Desse modo, deu-se início à procura de tecnologias que pudessem permitir a realização de cirurgia por orifício único com segurança, precisão e com baixo índice de complicações. Inicialmente introduzida nos Estados Unidos, há cerca de 3 anos, a plataforma robótica da Vinci®Single-Sitefoi introduzida no Brasil em 2014. Apresentamos, neste trabalho, os quatro primeiros casos de colecistectomia robótica por portal único realizados no Brasil. Pelos resultados iniciais, o procedimento parece ser seguro e factível, sendo concluído sem conversões e sem complicações no pós-operatório.

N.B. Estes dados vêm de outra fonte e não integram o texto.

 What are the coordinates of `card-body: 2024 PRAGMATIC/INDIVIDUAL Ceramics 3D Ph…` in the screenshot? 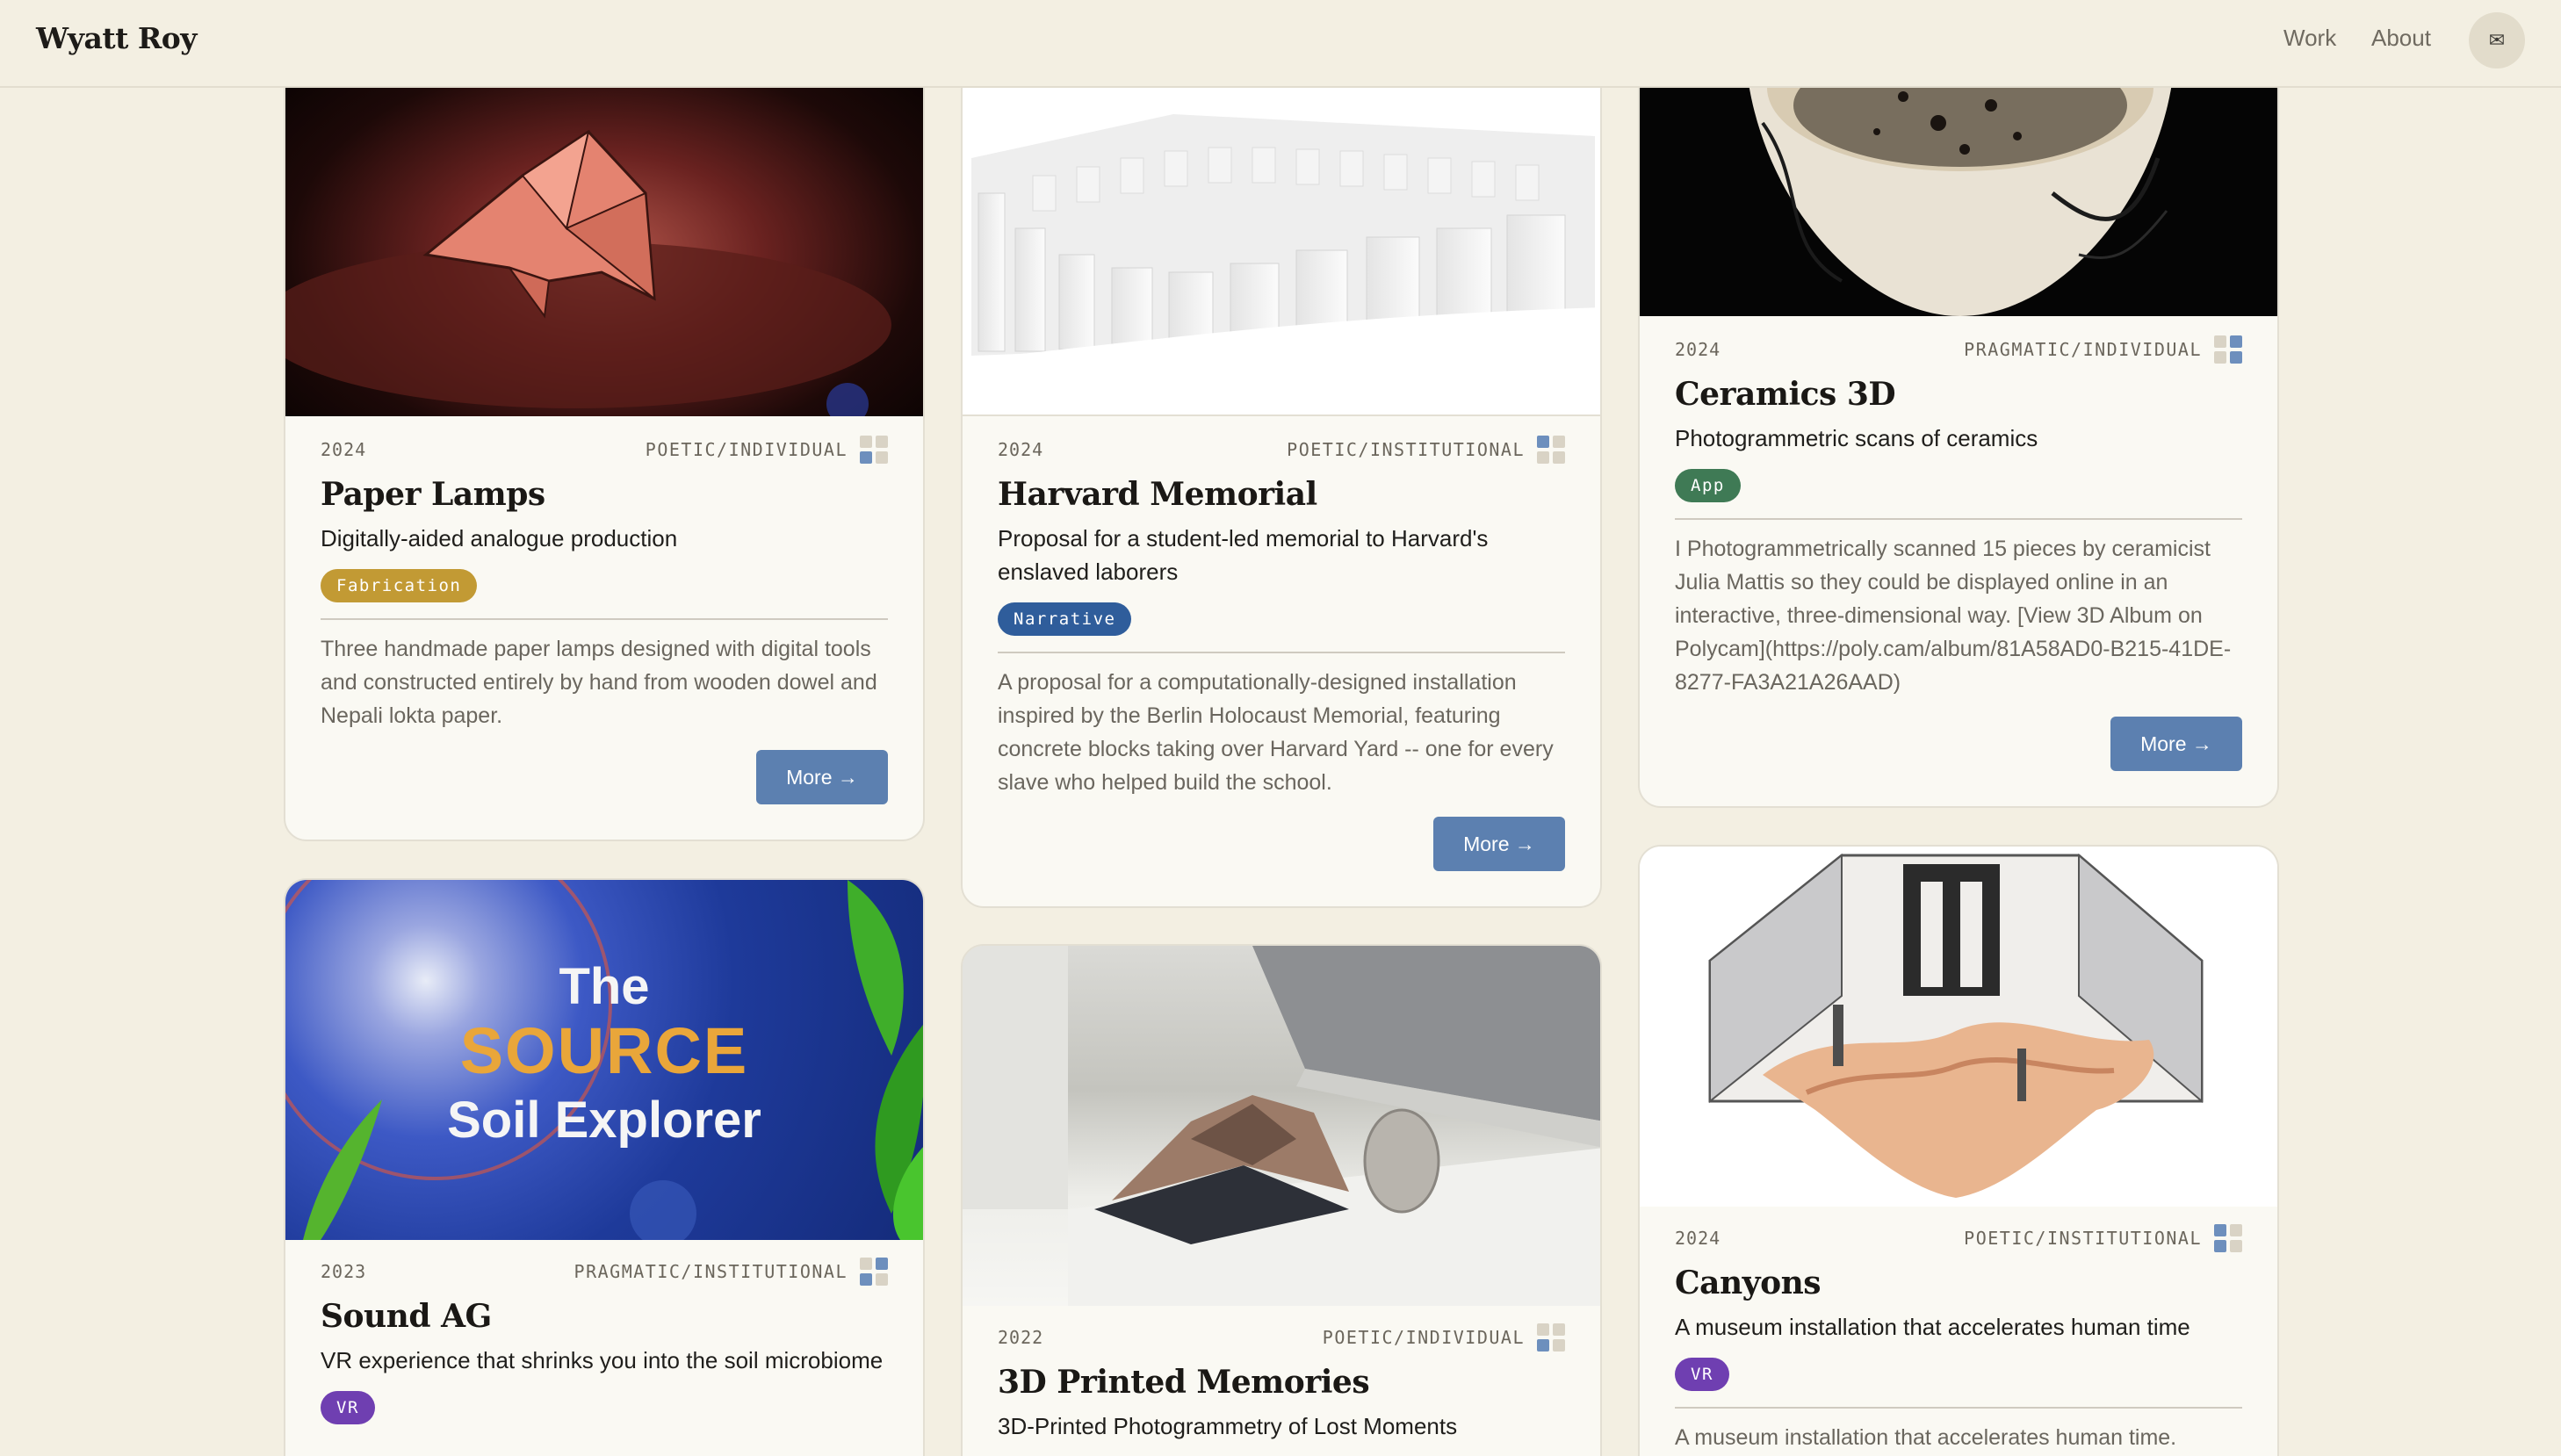 It's located at (1958, 517).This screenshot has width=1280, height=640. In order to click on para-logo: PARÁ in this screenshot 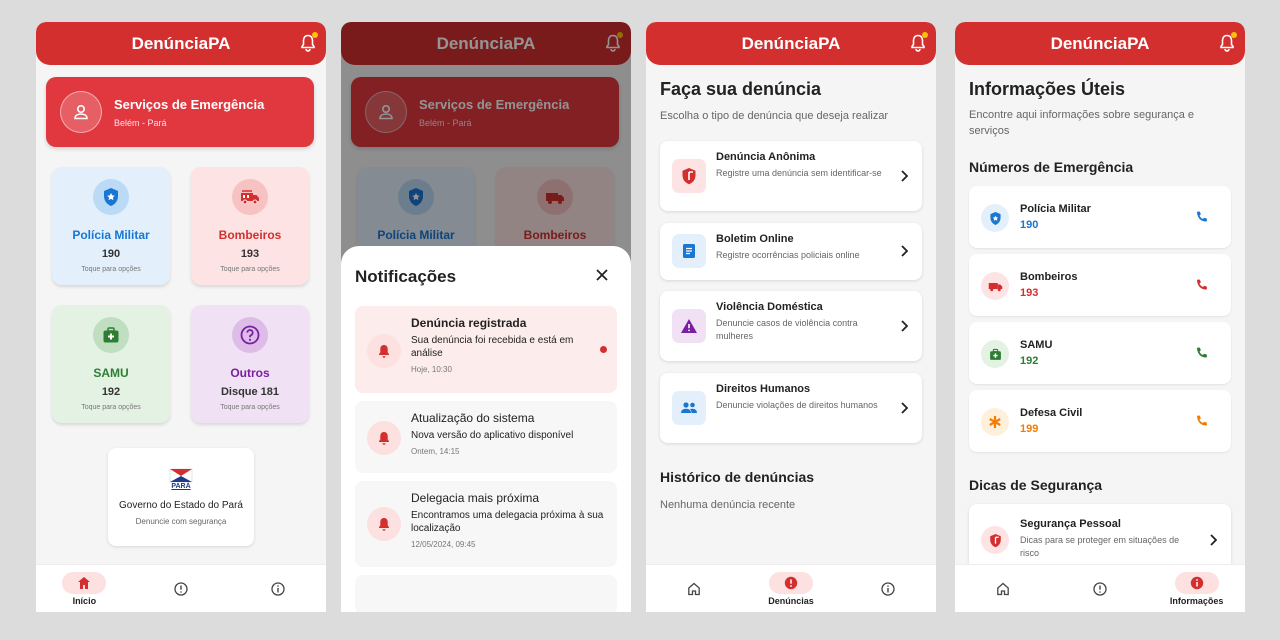, I will do `click(181, 480)`.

As vantagens do portal único robótico são melhores resultados estéticos, diminuição da dor pós-operatória devido à pequena incisão única, visualização das estruturas anatômicas em três dimensões, estabilidade dos instrumentos pela plataforma robótica, precisão nas dissecções e maior facilidade ao cirurgião em concluir dissecções dificultadas pelo portal único. Além disso, os instrumentos semirrígidos curvos robóticos fornecem uma plataforma segura para a realização dos procedimentos e superam as restrições e limitações, quando comparados à laparoscopia por portal único.(1,5) Apesar deste trabalho apresentar ainda um pequeno número de pacientes operados, ele demonstra a factibilidade do método e indica a possibilidade futura de adotar essa técnica como padrão-ouro em colecistectomia eletiva, assim como descrito em grandes centros de referência em cirurgia avançada no mundo.(5,6)

CONCLUSÃO

A cirurgia robótica por portal único é factível e segura, quando realizada por cirurgiões com experiência em cirurgia robótica prévia. Estudos com grandes séries são necessários, a fim de se estabelecer a superioridade dosingle port robótico frente a single-incision laparoscopic surgery e a colecistectomia videolaparoscópica.

REFERÊNCIAS

1. Vidovszky TJ, Carr AD, Farinholt GN, Ho HS, Smith WH, Ali MR. Single-site robotic cholecystectomy in a broadly inclusive patient population: a prospective study. Ann Surg. 2014;260(1):134-41.
2. Wren SM, Curet MJ. Single-port robotic cholecystectomy: results from a first human use clinical study of the new da Vinci single-site surgical platform. Arch Surg. 2011;146(10):1122-7.
3. Navarra G, Pozza E, Occhionorelli S, Carcoforo P, Donini I. One wound laparoscopic cholecystectomy. Br J Surg. 1997;84(5):695.
4. Ruurda JP, van Vroonhoven TJ, Broeders IA. Robot-assisted surgical systems: a new era in laparoscopic surgery. Ann R Coll Surg Engl. 2002;84(4):223-6. Review.
5. Uras C, Böler DE, Ergüner I, Hamzaoğlu I. Robotic single port cholecystectomy (R-LESS-C): experience in 36 patients. Asian J Surg. 2014;37(3):115-9.
6. Ayloo S, Choudhury N. Single-site robotic cholecystectomy. JSLS. 2014;18(3). pii: e2014.00266.
7. Pietrabissa A, Sbrana F, Morelli L, Badessi F, Pugliese L, Vinci A, et al. Overcoming the challenges of single-incision cholecystectomy with robotic single-site technology. Arch Surg. 2012;147(8):709-14.
8. Antoniou SA, Pointner R, Granderath FA. Single-incision laparoscopic cholecystectomy: a systematic review. Surg Endosc. 2011;25(2):367-77. Review.